“The search for happiness is one of the chief sources of unhappiness.” — Eric Hoffer
“As soon as an American baby is born, its parents enter into an implicit contractual obligation to answer any question about their hopes for their tiny offspring’s future with the words: “I don’t care, as long as he’s happy” (the mental suffix “at Harvard” must remain unspoken).
Happiness in America has become the overachiever’s ultimate trophy. A vicious trump card, it outranks professional achievement and social success, family, friendship and even love. Its invocation can deftly minimize others’ achievements (“Well, I suppose she has the perfect job and a gorgeous husband, but is she really happy?”) and take the shine off our own.
This obsessive, driven, relentless pursuit is a characteristically American struggle — the exhausting daily application of the Declaration of Independence. But at the same time this elusive MacGuffin is creating a nation of nervous wrecks. Despite being the richest nation on earth, the United States is, according to the World Health Organization, by a wide margin, also the most anxious, with nearly a third of Americans likely to suffer from an anxiety problem in their lifetime. America’s precocious levels of anxiety are not just happening in spite of the great national happiness rat race, but also perhaps, because of it.

Records:
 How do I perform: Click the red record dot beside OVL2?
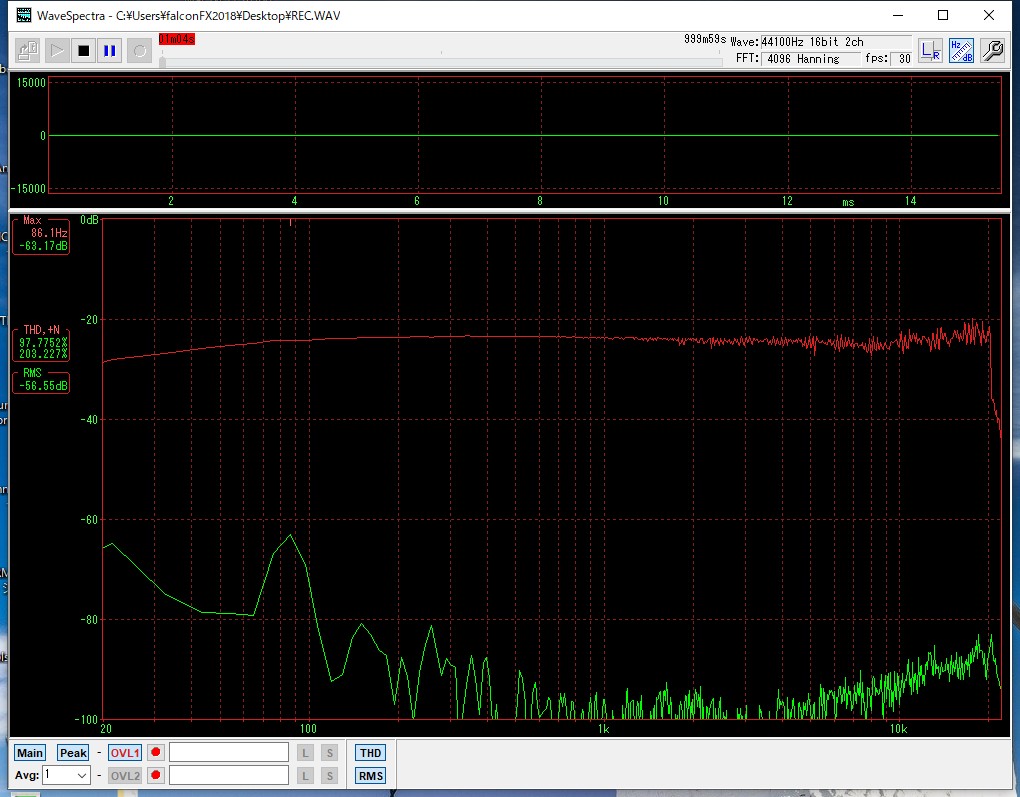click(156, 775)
* * *
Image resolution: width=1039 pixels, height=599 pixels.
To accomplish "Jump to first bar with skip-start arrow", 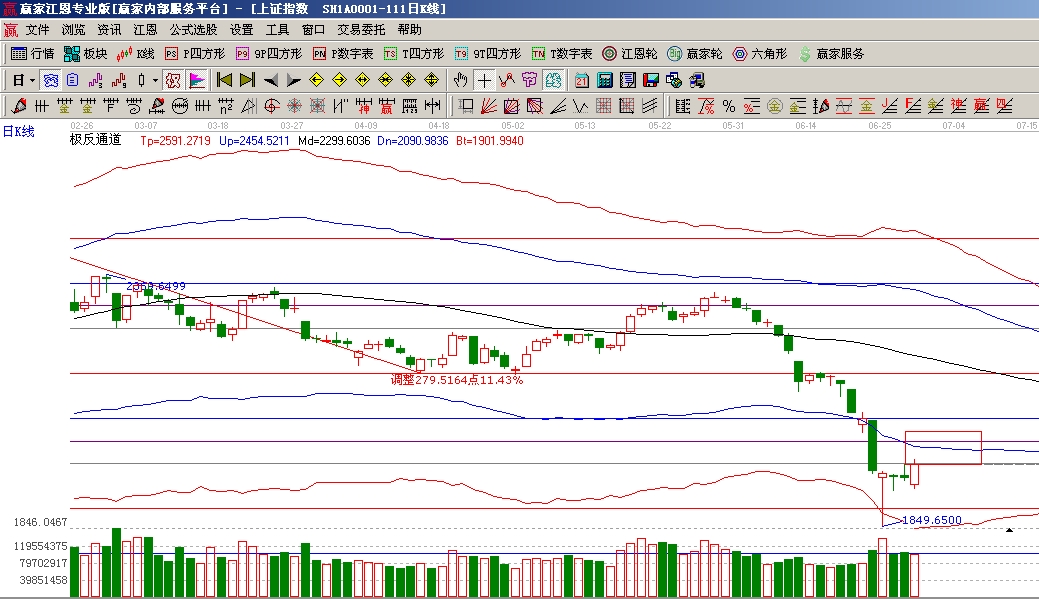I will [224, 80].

Exercise A:
According to the essay on happiness, what share of Americans are likely to suffer from an anxiety problem in their lifetime?
Exercise B:
Repeat the part of the essay on happiness that begins with the words "This obsessive, driven, relentless" and ends with "because of it.".

Problem solution A:
Nearly a third of Americans.

Problem solution B:
This obsessive, driven, relentless pursuit is a characteristically American struggle — the exhausting daily application of the Declaration of Independence. But at the same time this elusive MacGuffin is creating a nation of nervous wrecks. Despite being the richest nation on earth, the United States is, according to the World Health Organization, by a wide margin, also the most anxious, with nearly a third of Americans likely to suffer from an anxiety problem in their lifetime. America’s precocious levels of anxiety are not just happening in spite of the great national happiness rat race, but also perhaps, because of it.